TASK INSTRUCTIONS
Please copy the listing that follows exactly, leaving out any pictures.
Segment Start: EXTRACTED ENTRIES
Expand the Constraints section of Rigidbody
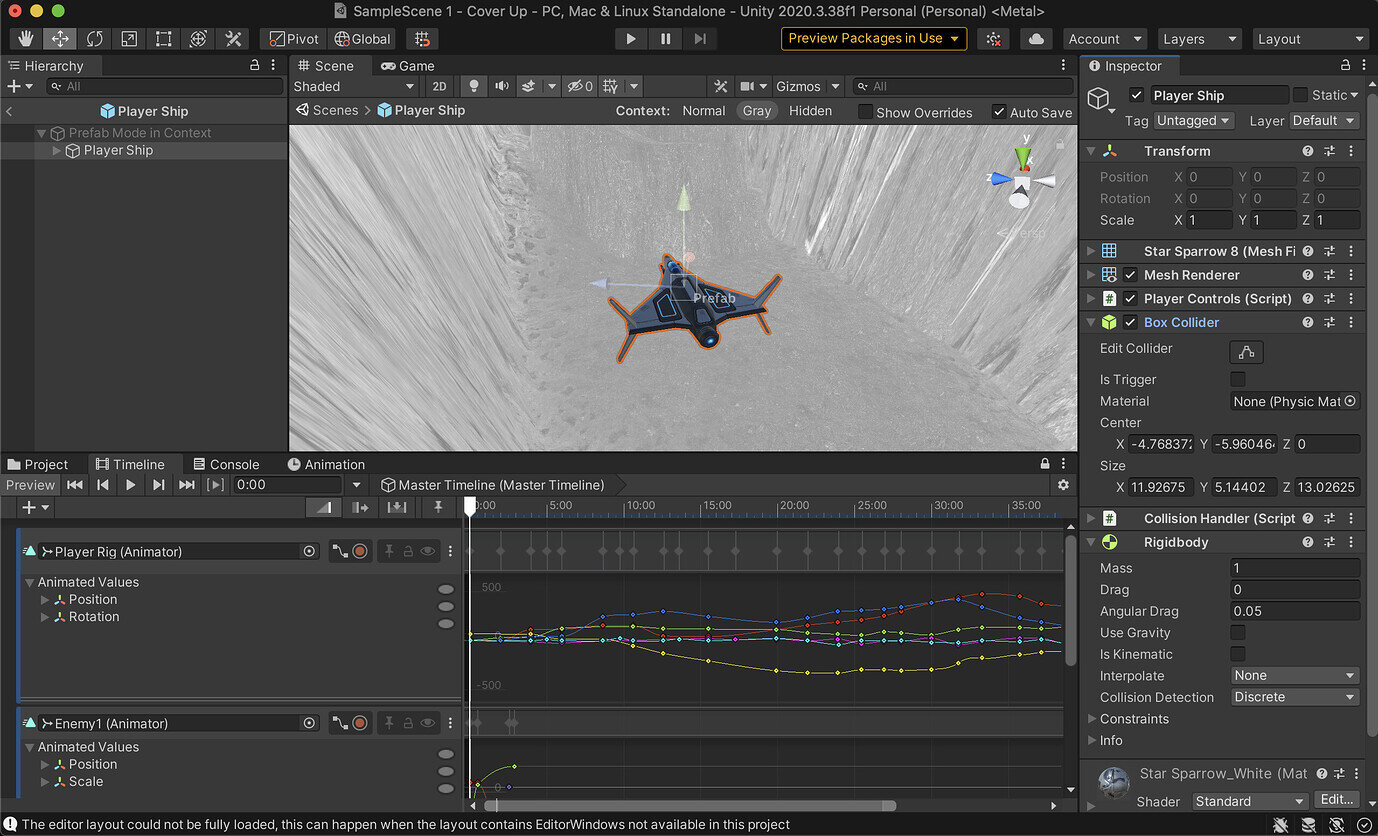The image size is (1378, 836). 1092,719
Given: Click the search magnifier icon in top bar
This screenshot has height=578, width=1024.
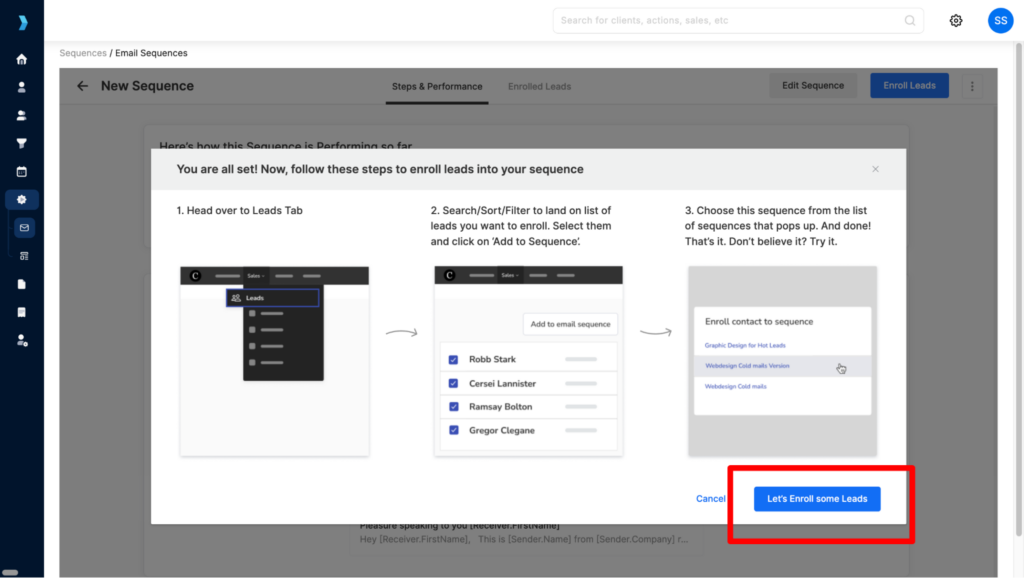Looking at the screenshot, I should pyautogui.click(x=909, y=20).
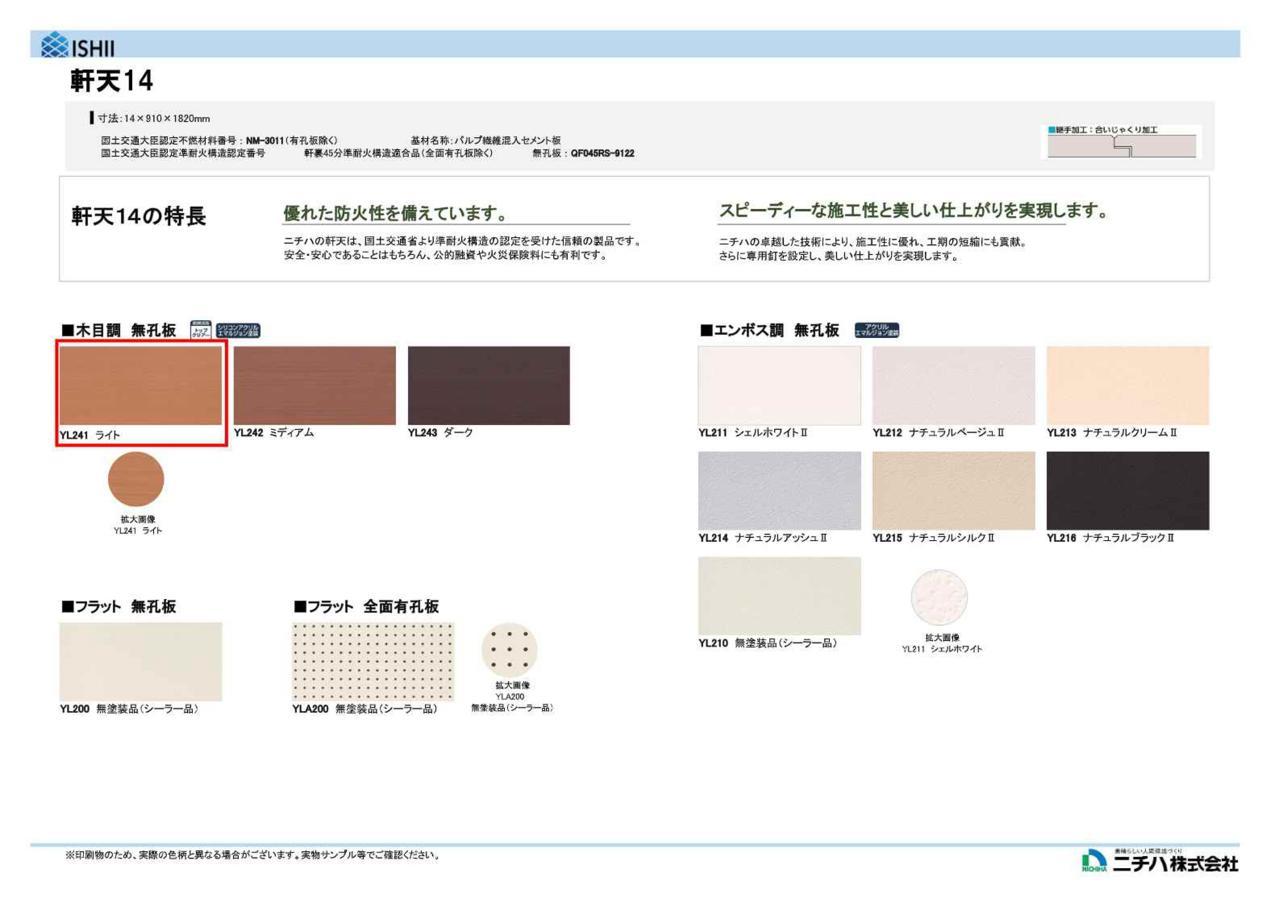Click the ISHII logo in the header
This screenshot has width=1280, height=905.
pos(78,46)
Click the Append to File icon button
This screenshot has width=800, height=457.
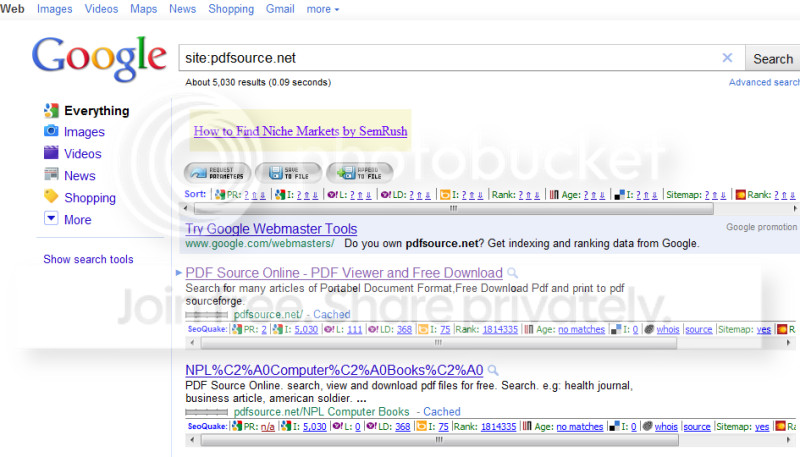tap(360, 173)
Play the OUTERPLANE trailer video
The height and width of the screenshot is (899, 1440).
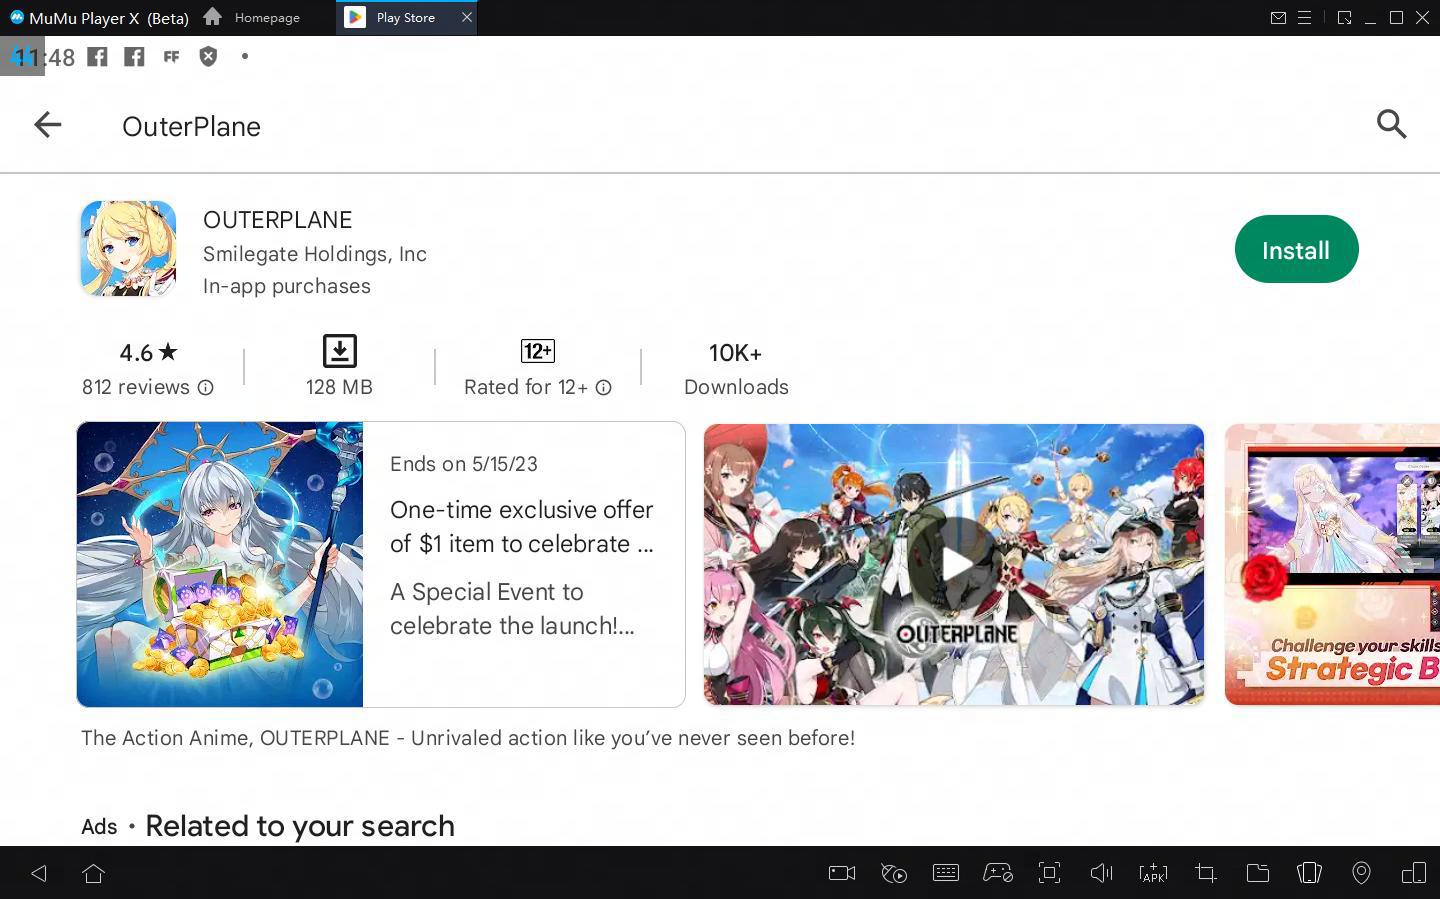(953, 564)
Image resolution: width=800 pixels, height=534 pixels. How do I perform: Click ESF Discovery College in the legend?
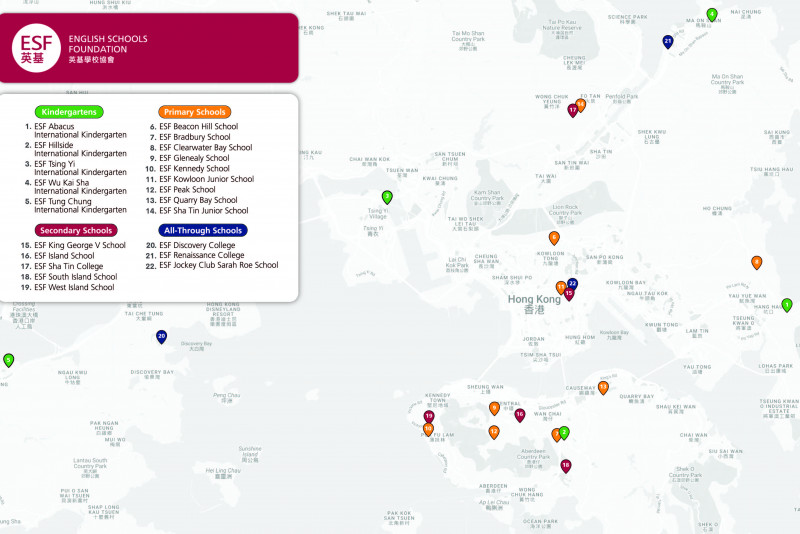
Segment End: EXTRACTED ENTRIES
ANSWER TO THIS EXERCISE
Expand the Constraints section of Rigidbody
The image size is (1378, 836). 1092,719
Given: Click the search magnifier icon in top bar
This screenshot has height=578, width=1024.
Looking at the screenshot, I should pyautogui.click(x=909, y=20).
Click the ISHII logo in the header
This screenshot has width=1280, height=905.
pos(78,46)
Click the Append to File icon button
This screenshot has width=800, height=457.
tap(360, 173)
Play the OUTERPLANE trailer video
The height and width of the screenshot is (899, 1440).
(953, 564)
Image resolution: width=800 pixels, height=534 pixels. How do I perform: Click ESF Discovery College in the legend?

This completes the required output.